The Association for Jewish Studies Announces
2021 Jordan Schnitzer Book Award Winners
(NEW YORK, NY, December 2021) The Association for Jewish Studies has announced the 2021 winners of the Jordan Schnitzer Book Awards.
Since 2008, these annual awards recognize and promote scholarship in the field of Jewish Studies and honor scholars whose work embodies the best in the field: rigorous research, theoretical sophistication, innovative methodology, and excellent writing.
Winners and finalists are recognized for books in four categories:
Jewish Literature and Linguistics
Winner: Amelia M. Glaser (University of California, San Diego) for Songs in Dark Times: Yiddish Poetry of Struggle from Scottsboro to Palestine (Harvard University Press)
Finalist: Sheila E. Jelen (University of Kentucky) for Salvage Poetics: Post-Holocaust American Jewish Folk Ethnographies (Wayne State University Press)
Medieval and Early Modern Jewish History and Culture
Winner: Francesca Trivellato (Institute for Advanced Study) for The Promise and Peril of Credit: What a Forgotten Legend about Jews and Finance Tells Us about the Making of European Commercial Society (Princeton University Press)
Finalist: Eric Lawee (Bar-Ilan University) for Rashi’s Commentary on the Torah: Canonization and Resistance in the Reception of a Jewish Classic (Oxford University Press)

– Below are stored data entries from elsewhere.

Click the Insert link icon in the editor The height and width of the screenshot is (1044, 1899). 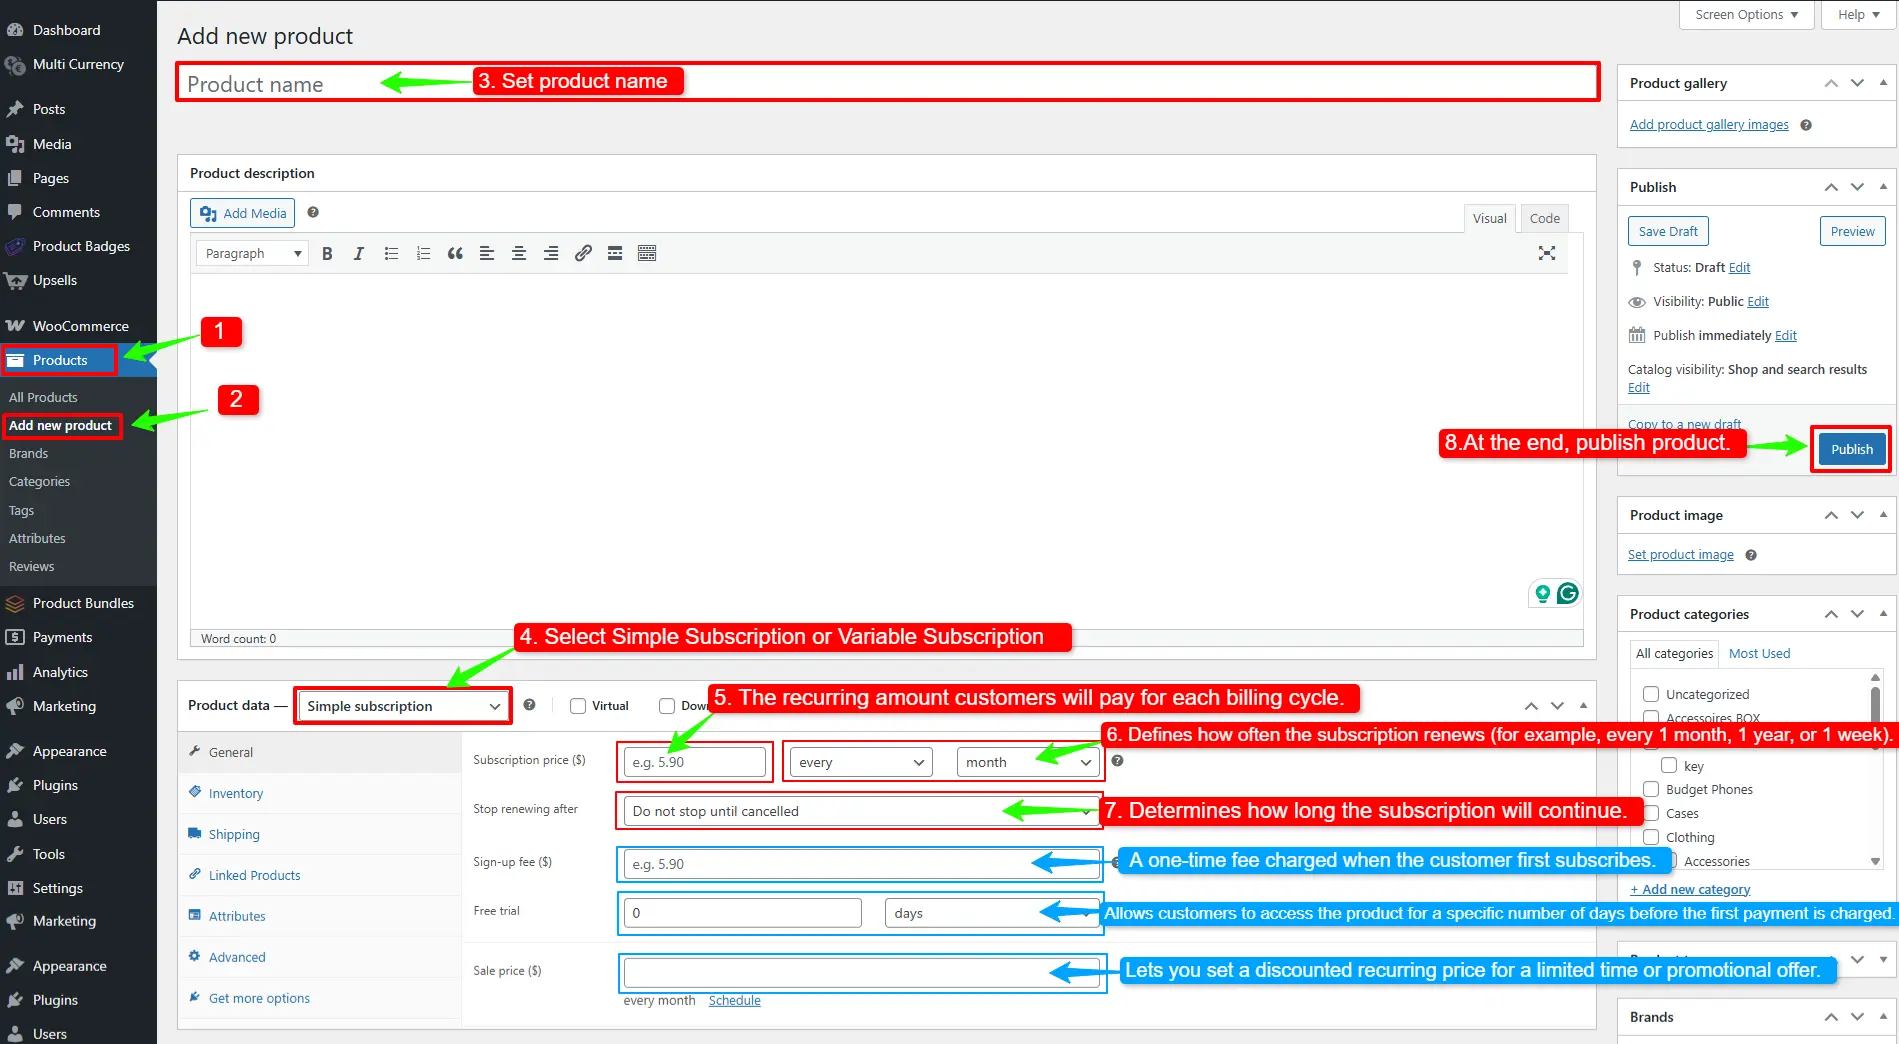point(583,254)
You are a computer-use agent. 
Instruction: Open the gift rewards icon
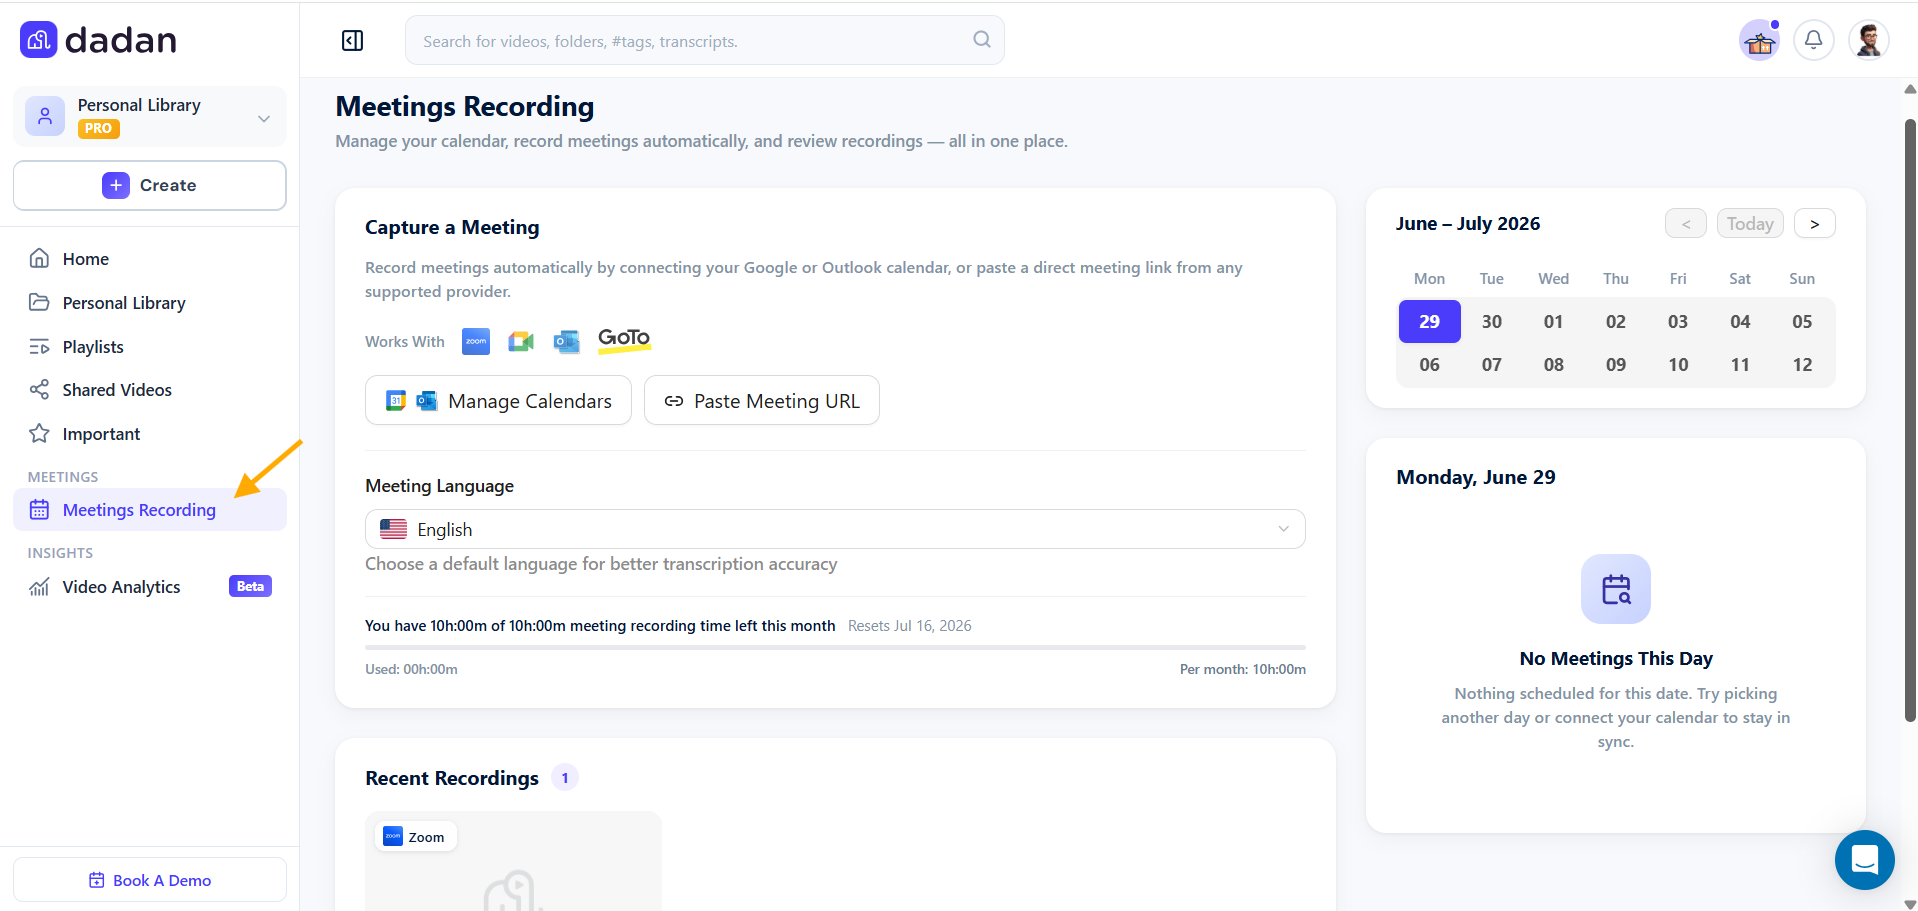tap(1760, 41)
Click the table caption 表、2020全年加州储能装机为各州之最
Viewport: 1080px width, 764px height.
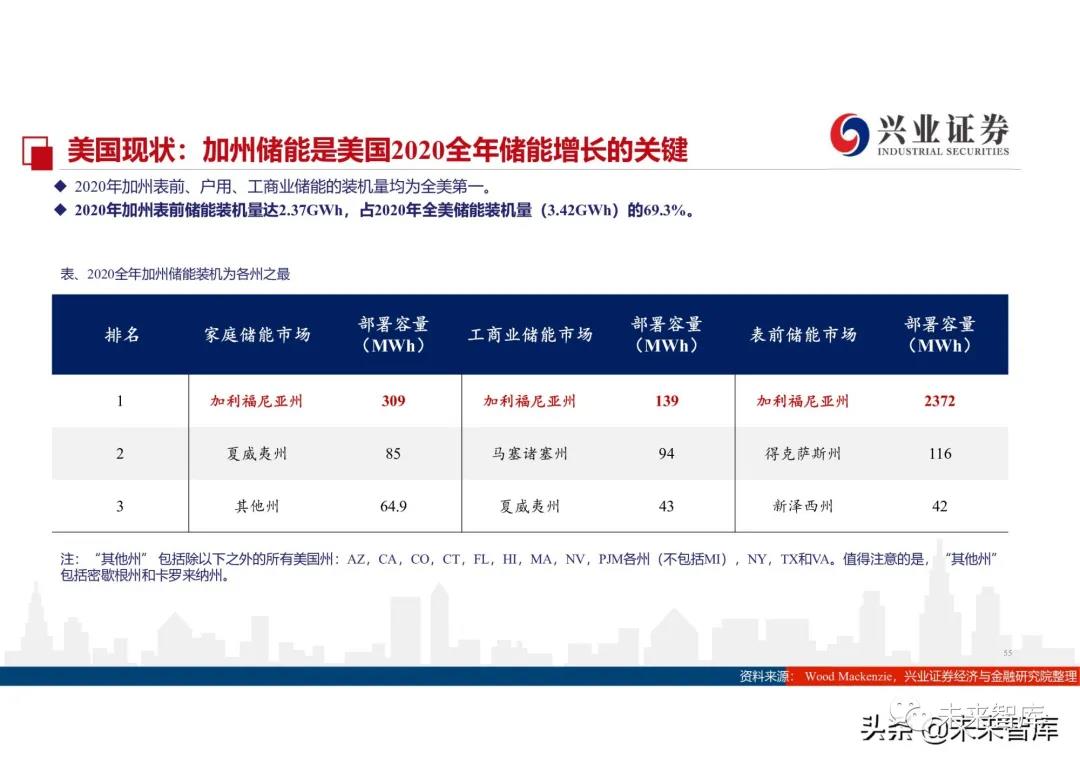pos(175,274)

Modern Jewish History and Culture: Africa, Americas, Asia, and Oceania
Winner: Devi Mays (University of Michigan) for Forging Ties, Forging Passports: Migration and the Modern Sephardi Diaspora (Stanford University Press)
Finalist: Laura Leibman (Reed College) for The Art of the Jewish Family: A History of Women in Early New York in Five Objects (Bard Graduate Center)
Philosophy and Jewish Thought
Winner: Annabel Herzog (University of Haifa) for Levianas’s Politics: Justice, Mercy, Universality (University of Pennsylvania Press)
Finalist: Alexander Kaye (Brandeis University) for The Invention of Jewish Theocracy: The Struggle for Legal Authority in Modern Israel (Oxford University Press)
This book award program is made possible by funding from Jordan and Arlene Schnitzer through the Harold & Arlene Schnitzer Family Fund of the Oregon Jewish Community Foundation. Of this year’s awards, Jordan Schnitzer said “Now in its fourteenth year, I continue to be humbled to support critical scholarship in the field of Jewish Studies. This year, the award winners and finalists help us understand the past and add insight to today’s issues. Congratulations to each one of you!”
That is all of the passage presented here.